Shadow energy minister Charles Hendry MP has today confirmed the Conservative’s stance on proposals for the new Infrastructure Planning Committee (IPC).
Hendry wrote to the Department of Climate Change stating that the main concern arising from the current planning system is the inherent delay which has provided no certainty or guaranteed timeframe in which applications are decided. “Whilst we are wholly supportive of the principle of speeding up the process, we remain concerned that the IPC offers no recourse to the public to express their views given that decisions are made by an unelected quango” he said.
“As a result we have proposed that decisions made by the IPC should instead be recommendations to the Secretary of State with its specialist planners transferred to a ‘large projects’ team within the existing Planning Inspectorate”.
“We are very mindful of concerns that the Secretary of State might then sit on decisions, as has happened in the past, and we would therefore place a requirement on the Secretary of State to make a decision within a given timescale – probably similar to that proposed for the IPC. We will publish final details on this and also on the transitional arrangements later in the year.”

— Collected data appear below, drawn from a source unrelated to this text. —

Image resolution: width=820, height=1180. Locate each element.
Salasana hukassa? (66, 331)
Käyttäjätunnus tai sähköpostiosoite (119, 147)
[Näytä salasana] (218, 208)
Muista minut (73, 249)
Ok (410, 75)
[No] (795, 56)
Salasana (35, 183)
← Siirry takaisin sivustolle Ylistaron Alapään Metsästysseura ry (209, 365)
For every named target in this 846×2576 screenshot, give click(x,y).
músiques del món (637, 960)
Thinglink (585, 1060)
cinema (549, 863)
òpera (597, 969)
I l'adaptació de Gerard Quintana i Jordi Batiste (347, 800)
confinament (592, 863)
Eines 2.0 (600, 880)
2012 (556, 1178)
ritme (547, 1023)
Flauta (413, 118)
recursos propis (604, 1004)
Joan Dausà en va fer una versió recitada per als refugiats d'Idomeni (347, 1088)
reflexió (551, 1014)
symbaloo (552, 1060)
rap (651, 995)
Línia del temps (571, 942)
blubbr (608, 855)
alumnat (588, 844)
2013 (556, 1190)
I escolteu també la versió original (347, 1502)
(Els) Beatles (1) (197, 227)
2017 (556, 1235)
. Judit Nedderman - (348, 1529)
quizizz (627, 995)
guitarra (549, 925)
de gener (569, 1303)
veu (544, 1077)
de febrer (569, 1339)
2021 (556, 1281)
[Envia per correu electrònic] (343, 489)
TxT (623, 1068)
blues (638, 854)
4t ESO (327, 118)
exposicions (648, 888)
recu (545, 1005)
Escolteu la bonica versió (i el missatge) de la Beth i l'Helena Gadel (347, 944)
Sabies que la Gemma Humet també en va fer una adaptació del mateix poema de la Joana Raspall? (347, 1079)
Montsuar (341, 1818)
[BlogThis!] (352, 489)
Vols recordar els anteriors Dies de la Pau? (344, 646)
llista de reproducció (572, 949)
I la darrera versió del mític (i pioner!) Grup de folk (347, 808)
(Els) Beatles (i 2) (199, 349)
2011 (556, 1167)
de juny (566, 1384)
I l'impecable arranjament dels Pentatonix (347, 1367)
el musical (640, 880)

Hendry confirmed that some of the proposals made in the Planning Act will be retained and indeed strengthened. The National Policy Statements will be preserved and would be ratified by Parliament, “to give them a greater legitimacy and reduce the scope for judicial reviews” he said.
“We are concerned that the IPC will be quickly bogged down in legal challenges – from judicial reviews in the High Court to challenges in the European Court of Justice. By contrast, Conservative plans for Parliamentary-ratified National Policy Statements will speed up the planning system, whilst reducing the scope for legal challenges. Our judicial system and the ECJ will attach greater weight to a document explicitly endorsed by Parliament.”
Meanwhile IPC Chair Michael Pitt has warned infrastructure developers – including wind energy developers that they must carry out full public consultation before applications are submitted. “They should engage with as wide a variety of organisations as possible” said Pitt.